▶ [Exercise text]:
== Segment start ==

Briefly reliving my childhood - Leonard Fysh Drugs in Moose Jaw.

Somewhere off Main St, downtown, close to the railway station. 

I'm probably 12, and I'd gotten hold of one of those old "Science Experiments you can do at home" for kids books, and had been all over town looking for supplies...most of the drugstores had nothing I needed. 

The "Make Beautiful Crystals from Borax/Laundry Soap" experiment had been tried, it didn't work out. But there were a lot more...

The front of the drugstore, filled with the standard druggist props, medical aids, mortar/pestles, but the back resembled some old-time apothecary, jars upon jars filled with ...? 

I had my list. Start with Ammonium Dichromate, an orange powder that when lit would turn into a fiery volcano spewing toxic carcinogenic green ash all over the neighborhood. They had it, and they sold it to me, and I was in business.

This experiment worked well, exactly as predicted.

And I went back a number of times, money from my paper route to buy things that very few adults, let alone children, could buy now. Magnesium, in long wires, sold by the foot, and this, while tough to light, burned with an incandescant white glow...

== Segment end ==

[Dataset rows]
== Segment start ==

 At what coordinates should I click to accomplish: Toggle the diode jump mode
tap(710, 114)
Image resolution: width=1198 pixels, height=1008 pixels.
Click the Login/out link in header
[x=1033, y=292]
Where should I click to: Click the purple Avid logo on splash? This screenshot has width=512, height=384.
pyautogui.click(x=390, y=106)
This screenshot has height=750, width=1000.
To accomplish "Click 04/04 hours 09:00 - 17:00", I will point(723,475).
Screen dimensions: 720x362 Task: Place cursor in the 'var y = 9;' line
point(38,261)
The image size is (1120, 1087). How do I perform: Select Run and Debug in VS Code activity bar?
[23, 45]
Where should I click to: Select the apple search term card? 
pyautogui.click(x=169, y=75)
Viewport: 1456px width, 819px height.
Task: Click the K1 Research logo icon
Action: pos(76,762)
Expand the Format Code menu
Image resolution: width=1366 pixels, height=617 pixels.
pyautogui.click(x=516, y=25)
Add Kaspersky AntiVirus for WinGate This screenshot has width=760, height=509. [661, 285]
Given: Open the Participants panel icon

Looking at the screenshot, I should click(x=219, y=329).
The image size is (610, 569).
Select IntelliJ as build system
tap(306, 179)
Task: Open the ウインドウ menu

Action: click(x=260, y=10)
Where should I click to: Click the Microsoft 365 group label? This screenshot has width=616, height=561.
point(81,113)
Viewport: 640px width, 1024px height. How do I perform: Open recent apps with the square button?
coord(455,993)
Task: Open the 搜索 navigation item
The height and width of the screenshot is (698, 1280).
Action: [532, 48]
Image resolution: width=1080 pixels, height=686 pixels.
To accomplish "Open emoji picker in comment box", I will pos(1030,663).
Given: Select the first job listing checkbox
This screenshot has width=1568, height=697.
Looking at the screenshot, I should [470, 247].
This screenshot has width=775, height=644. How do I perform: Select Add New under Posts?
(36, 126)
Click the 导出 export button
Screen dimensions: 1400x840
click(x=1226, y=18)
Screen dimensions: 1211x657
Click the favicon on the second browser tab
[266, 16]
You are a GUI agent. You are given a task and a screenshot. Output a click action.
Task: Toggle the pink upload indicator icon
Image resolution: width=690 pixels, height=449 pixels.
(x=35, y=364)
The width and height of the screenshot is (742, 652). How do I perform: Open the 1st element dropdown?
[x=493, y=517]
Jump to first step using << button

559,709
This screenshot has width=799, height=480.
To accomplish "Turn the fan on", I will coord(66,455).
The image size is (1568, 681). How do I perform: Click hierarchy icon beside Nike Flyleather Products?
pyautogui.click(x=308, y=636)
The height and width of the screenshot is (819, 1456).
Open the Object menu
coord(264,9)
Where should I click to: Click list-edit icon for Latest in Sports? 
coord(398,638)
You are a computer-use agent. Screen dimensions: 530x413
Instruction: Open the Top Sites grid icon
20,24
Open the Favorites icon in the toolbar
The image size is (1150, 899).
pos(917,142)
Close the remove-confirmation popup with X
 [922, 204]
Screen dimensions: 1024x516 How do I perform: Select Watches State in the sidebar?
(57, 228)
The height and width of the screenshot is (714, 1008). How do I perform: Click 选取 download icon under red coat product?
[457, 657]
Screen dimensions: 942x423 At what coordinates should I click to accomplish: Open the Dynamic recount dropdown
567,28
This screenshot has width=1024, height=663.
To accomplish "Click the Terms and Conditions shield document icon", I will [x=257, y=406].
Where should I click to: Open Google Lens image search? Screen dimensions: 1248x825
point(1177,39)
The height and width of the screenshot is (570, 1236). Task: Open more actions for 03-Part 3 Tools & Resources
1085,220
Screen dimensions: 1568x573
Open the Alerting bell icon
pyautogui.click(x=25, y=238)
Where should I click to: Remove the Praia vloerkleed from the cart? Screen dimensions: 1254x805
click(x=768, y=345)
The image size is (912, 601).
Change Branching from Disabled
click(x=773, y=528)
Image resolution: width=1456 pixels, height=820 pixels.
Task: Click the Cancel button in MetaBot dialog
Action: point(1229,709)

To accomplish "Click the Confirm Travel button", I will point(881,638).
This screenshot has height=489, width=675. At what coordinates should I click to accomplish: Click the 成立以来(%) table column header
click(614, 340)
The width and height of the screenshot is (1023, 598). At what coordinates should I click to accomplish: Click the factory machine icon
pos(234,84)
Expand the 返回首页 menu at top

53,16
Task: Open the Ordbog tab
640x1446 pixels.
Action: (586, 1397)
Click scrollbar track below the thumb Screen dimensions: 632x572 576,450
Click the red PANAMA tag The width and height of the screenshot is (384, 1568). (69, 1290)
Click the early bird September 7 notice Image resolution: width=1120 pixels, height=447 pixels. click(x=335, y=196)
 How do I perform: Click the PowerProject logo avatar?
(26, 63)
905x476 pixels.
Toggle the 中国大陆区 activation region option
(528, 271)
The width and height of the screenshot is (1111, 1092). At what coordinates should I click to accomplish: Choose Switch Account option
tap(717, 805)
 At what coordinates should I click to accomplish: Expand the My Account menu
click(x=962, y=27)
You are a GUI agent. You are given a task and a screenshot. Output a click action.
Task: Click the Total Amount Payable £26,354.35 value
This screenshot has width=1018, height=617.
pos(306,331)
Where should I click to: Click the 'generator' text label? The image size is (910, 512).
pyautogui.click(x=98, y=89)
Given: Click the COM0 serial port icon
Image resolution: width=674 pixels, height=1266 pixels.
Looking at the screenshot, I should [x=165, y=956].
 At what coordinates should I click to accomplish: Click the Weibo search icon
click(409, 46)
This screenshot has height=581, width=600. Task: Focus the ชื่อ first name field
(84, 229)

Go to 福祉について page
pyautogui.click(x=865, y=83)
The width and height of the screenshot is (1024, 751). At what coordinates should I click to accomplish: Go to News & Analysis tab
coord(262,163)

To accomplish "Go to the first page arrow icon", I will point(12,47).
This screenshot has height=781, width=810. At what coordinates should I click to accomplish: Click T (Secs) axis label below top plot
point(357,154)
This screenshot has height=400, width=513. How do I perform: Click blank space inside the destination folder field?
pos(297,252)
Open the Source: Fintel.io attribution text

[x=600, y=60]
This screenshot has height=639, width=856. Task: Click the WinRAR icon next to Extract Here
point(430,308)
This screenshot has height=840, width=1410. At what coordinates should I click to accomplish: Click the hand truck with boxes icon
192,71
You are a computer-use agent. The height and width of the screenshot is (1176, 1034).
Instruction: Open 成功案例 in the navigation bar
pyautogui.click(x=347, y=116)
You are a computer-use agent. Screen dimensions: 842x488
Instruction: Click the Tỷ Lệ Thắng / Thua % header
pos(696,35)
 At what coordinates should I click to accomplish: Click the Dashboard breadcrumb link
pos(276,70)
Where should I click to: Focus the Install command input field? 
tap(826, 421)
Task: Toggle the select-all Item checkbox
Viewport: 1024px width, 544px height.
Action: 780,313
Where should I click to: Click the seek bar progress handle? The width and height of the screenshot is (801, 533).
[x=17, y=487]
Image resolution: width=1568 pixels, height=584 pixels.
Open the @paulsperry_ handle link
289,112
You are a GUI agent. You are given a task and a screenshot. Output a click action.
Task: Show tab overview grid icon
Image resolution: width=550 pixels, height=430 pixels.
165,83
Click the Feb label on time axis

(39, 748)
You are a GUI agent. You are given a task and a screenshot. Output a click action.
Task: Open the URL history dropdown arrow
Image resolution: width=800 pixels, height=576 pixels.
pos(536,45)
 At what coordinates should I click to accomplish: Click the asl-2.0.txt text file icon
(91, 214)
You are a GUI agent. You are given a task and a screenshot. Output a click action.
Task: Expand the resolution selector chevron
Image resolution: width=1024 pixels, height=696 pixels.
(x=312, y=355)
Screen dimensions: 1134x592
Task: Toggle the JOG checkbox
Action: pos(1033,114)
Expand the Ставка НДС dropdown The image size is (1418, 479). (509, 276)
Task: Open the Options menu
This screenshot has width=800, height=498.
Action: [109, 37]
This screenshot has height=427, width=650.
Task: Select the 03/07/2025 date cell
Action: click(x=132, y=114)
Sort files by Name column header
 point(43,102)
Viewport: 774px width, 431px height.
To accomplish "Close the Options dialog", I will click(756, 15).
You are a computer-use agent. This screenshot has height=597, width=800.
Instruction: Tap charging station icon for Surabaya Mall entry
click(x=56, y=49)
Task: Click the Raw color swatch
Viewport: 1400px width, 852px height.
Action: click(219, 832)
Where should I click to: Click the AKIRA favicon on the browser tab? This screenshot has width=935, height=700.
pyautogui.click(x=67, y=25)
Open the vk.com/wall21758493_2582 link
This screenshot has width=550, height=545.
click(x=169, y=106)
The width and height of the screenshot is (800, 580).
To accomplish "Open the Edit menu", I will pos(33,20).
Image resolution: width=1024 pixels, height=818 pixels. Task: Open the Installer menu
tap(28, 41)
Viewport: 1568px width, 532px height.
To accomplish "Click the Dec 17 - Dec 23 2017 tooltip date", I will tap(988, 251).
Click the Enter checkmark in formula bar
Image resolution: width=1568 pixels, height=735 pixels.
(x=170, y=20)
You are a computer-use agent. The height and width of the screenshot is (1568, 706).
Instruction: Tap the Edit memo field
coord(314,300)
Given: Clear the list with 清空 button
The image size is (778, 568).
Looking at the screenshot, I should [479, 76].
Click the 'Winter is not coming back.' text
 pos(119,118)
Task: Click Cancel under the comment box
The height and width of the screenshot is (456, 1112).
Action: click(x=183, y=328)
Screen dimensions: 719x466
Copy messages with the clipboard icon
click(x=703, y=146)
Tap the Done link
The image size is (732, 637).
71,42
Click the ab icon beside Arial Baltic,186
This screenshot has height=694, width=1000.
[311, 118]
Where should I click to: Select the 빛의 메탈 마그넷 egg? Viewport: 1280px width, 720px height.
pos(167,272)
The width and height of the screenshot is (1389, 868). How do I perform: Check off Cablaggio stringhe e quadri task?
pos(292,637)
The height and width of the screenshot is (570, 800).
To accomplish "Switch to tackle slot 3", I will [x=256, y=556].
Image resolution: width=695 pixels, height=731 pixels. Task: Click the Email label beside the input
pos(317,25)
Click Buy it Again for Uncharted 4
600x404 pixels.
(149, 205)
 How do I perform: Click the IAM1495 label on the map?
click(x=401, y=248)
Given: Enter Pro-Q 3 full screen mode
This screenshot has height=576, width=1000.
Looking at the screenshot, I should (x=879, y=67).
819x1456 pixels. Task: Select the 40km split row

== Segment end ==

▶ [Task item A]:
According to the Moose Jaw drugstore memoir, what color was the ammonium dichromate powder?
▶ [Task item B]:
Write a continuation of the Moose Jaw drugstore memoir that picks up after its final sentence.
These rows have no connection to the Moose Jaw drugstore memoir.

▶ [Expected output A]:
Orange.

▶ [Expected output B]:
Or the glycerin and Potassium Permanganate reaction, buy a bottle of glycerin, add a few sprinkles of the Potassium Permanganate, and soon the mixture would begin to smoke - violent, vile smelling, huge white clouds, and then burst into flames. If you capped the bottle it would explode, which - provided you were out of range, proved even more exciting. 

My father discovered the bottle of glycerin and forbid me from any more chemistry experiments, he confused glycerin with nitro-glycerin, and I tried to explain but what parent listens to their 12 year old son?

This "experiment" came in handy in High School, in Edmonton, when a group of us would wander from Louis St. Laurent High School to the adjacent Harry Ainley High School, set up our time-delayed bombs in their bathroom, then return to enjoy the evacuation of the school from the windows of our classroom... 

And again in Surrey, where I showed some friends it in the bathroom, and having long since deserted when the fire alarm went off we enjoyed an early recess in the yard, although my teacher was a little suspicious when after a few "trial runs" I started packing up my bag before the alarm, a little too much foreknowledge.